Computer vision is literally taking every industry by storm and is maturing very rapidly. After AlexNet in 2012, machine learning algorithms have gained success. New algorithms and models are surfacing each day. Competition held by DeepGlobe and SpaceNet give a continuous insight into Object Detection. With Machine Learning trends sky rocketing, the availability of pre-trained models has become excessive. Winners of competitions all around the globe upload their working files on GitHub . This makes training your models easier and time efficient. If you are restricted by time or machine specs, pre-trained models are your go to but having access just to models and data is not enough.
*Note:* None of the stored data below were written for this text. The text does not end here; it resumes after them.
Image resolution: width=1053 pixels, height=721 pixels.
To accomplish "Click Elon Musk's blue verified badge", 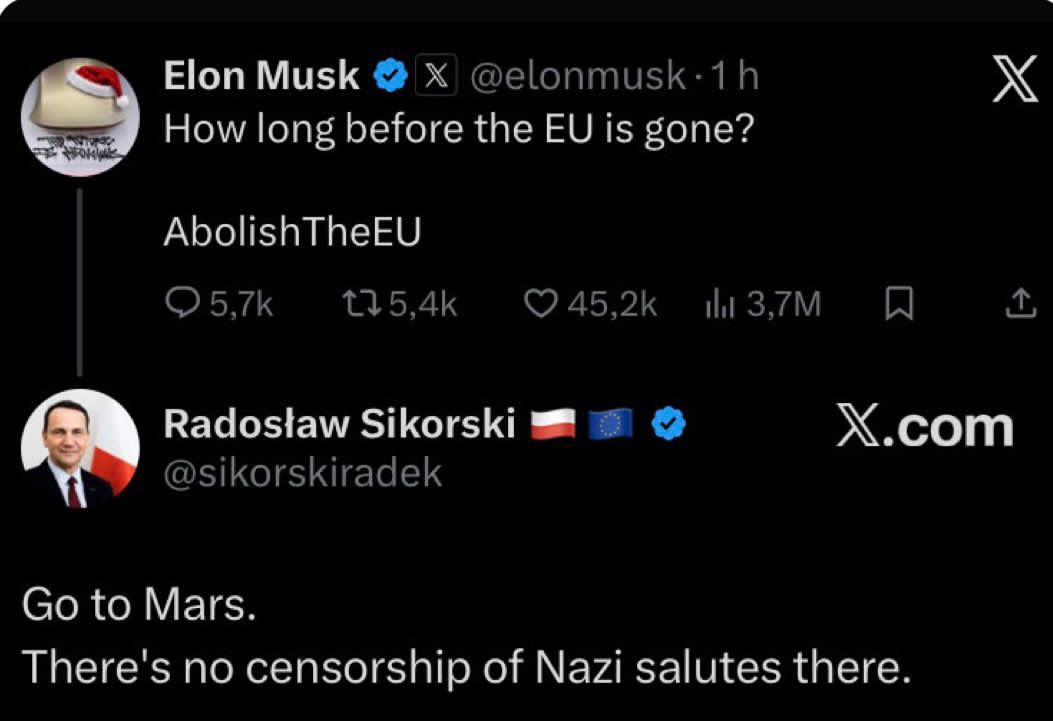I will (x=391, y=76).
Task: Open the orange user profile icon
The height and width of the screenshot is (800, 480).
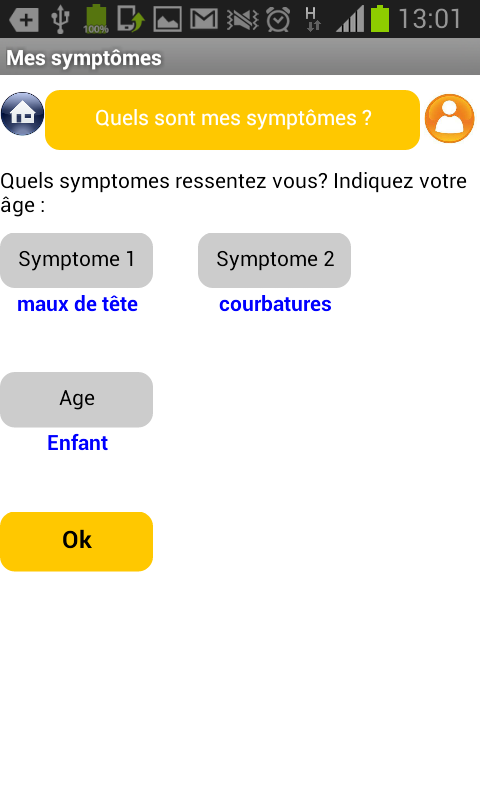Action: [449, 118]
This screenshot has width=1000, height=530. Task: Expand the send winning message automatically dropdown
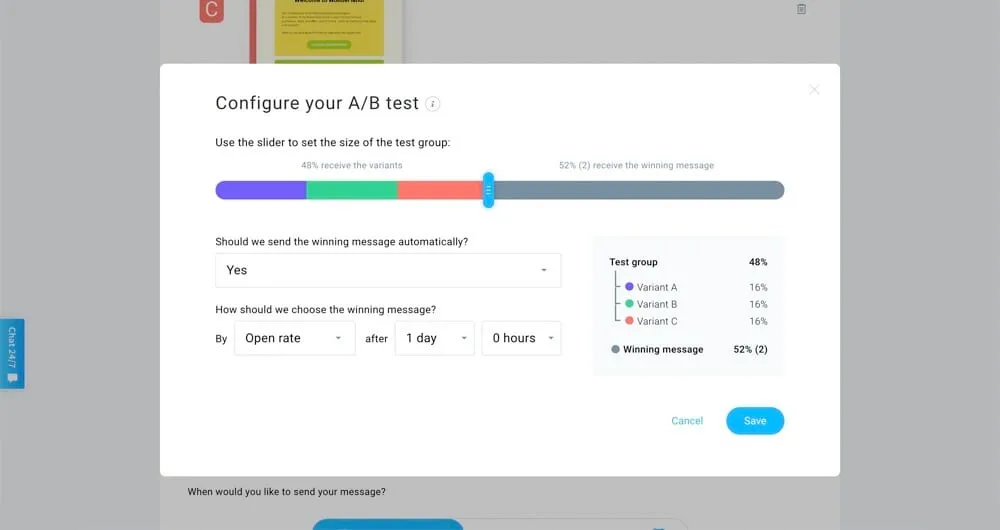point(388,270)
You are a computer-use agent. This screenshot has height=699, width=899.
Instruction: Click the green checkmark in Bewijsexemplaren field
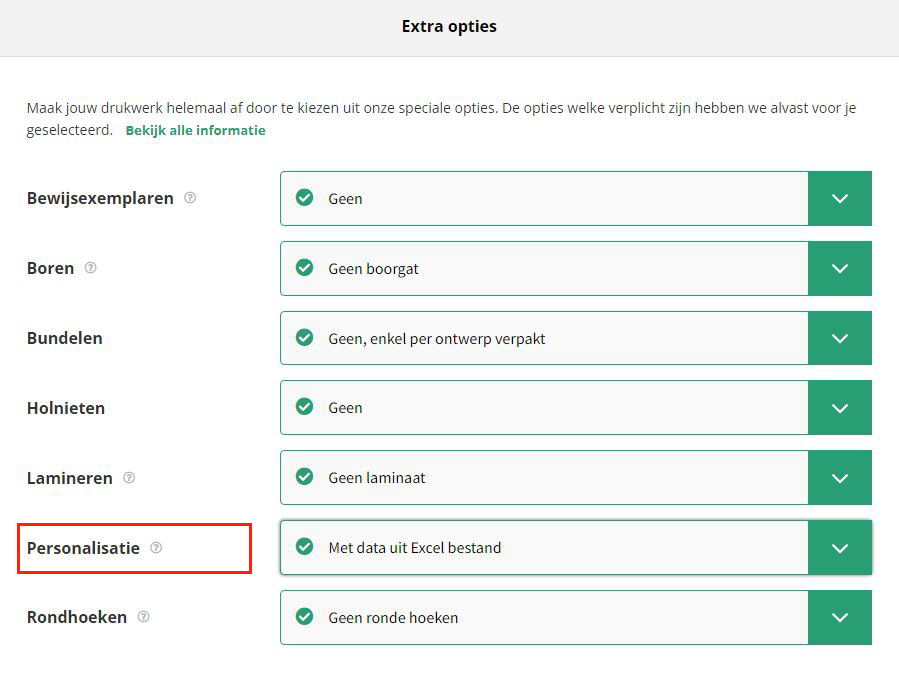tap(304, 198)
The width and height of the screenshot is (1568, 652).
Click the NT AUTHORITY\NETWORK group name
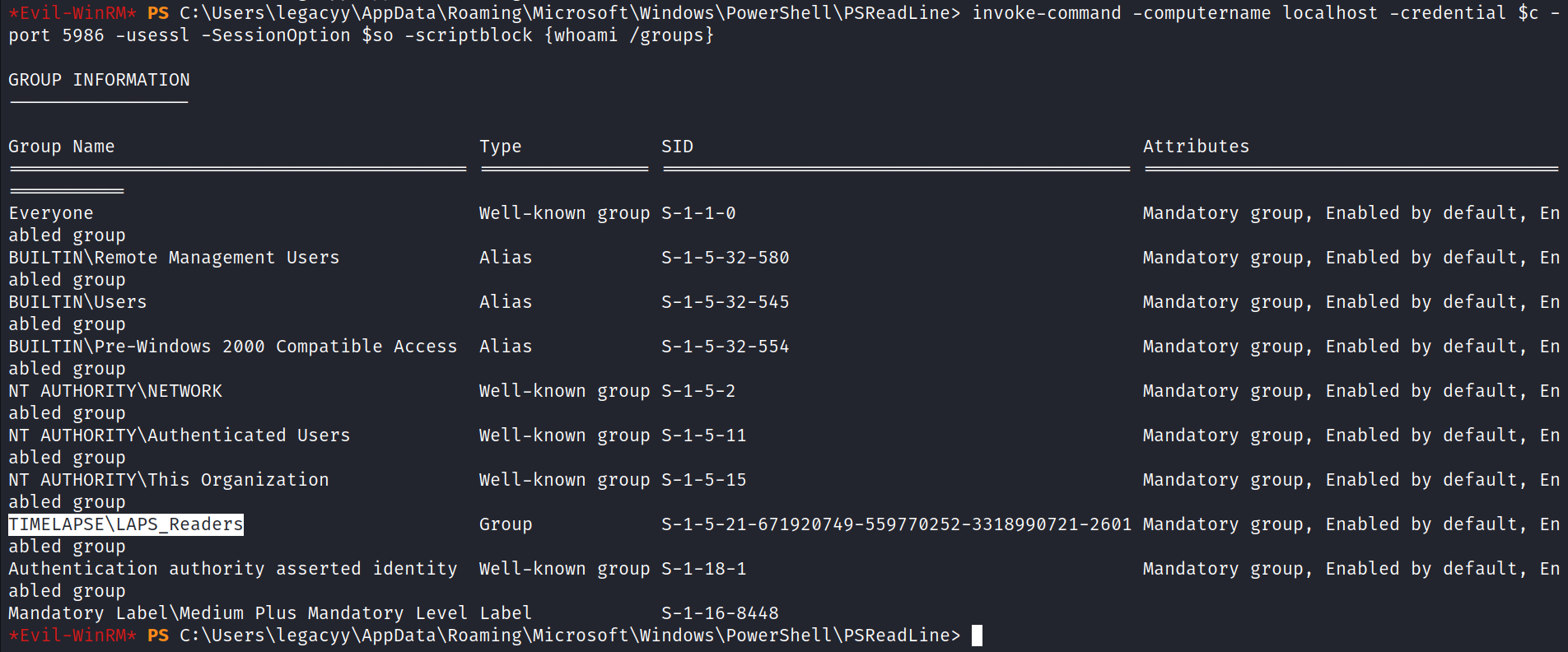pos(115,391)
The question is: Do you know how to use them? Well, as if that wasn’t obvious! If you are a newbie, you might know what object detection is. You do know that it is “Detecting Objects” but there’s more to it. If that was a shocker to you, read on to find out what object detection is and how many forms does it exist in.
Object Recognition is a relatively generic term to make you geared up for object detection. Although both the terms might look exactly the same but that is not so. Object Recognition simply refers to identifying objects in a image or video in a digital format.
There are two ways an object can be recognized in an image, either through classification/segmentation or localization. The next paragraphs explain what these alien terms mean.
The most common and widely applied application of Computer Vision is Image Classification. Image Classification algorithms simply “look”at the image and answer “Is this so and so object”? To help you understand this better, here’s an example: Let’s just say that you trained your algorithm on a lot of pictures of dogs. Now when you feed a new image to your algorithm, it will tell yo whether the new image has a dog in it or not. Simple enough? This has its applications in medical imaging, facial recognition, building detection and other such things.
Now when you know what image segmentation is, it should be easier to take a guess on this. If you said, localization means to know where the object is located, then congratulations!! You have a knack for Machine Learning and you might even do better at it. Localization means to see where the object actually is. One thing to be clear of at this point is that localization does not mean to just locate one object. No. Localization means to locate every possible object in the image.
So your algorithm draw a bounding box around the object and tells you “Hey, there’s an object here”. At this point, the algorithm doesn’t know what sort of object it is. It just know there is an object in the image. If there are more than detectable objects in one image, it will draw more than one bounding box. Common sense?
Coming to the monster term now. If you have any confusion about image classification or localization, I would suggest to go back up on the article. Why? Because object detection is a combination of both image classification and localization. In simple words, Object Detection means to recognize that there is an object an image and then assigning it a label.
Label is the name of an object. Taking the example of dog. Now let’s say your algorithm recognizes that there is a dog and a ball in the image. That’s image classification. Next you do some improvements in your algorithm and it recognizes where exactly that dog and ball is. That’s localization. Next, you integrate both things. Now your algorithm can tell there’s a dog and a ball in he image AND exactly where it is. THAT’s detection. I hope that gives you an insight on Object Detection.
Now you know what classification, localization and detection is, be ready to know what segmentation is.
Segmentation is a more sophisticated form of detection. Segmentation is of two types; Semantic and Instance but we don’t need to worry about it. Segmentation means to detect an object in terms of pixels. Instead of a rough boundary of a bounding box, it highlights the pixels that contain that object. In case of our example, the segmentation result will contain a neatly drawn pixel-by-pixel boundary of the dog and tell you where it is.
After this insight on Object Detection, you are ready to go explore more on your own and learn new things. It is necessary that you are clear on these terms because these will help you choose the purpose of your task.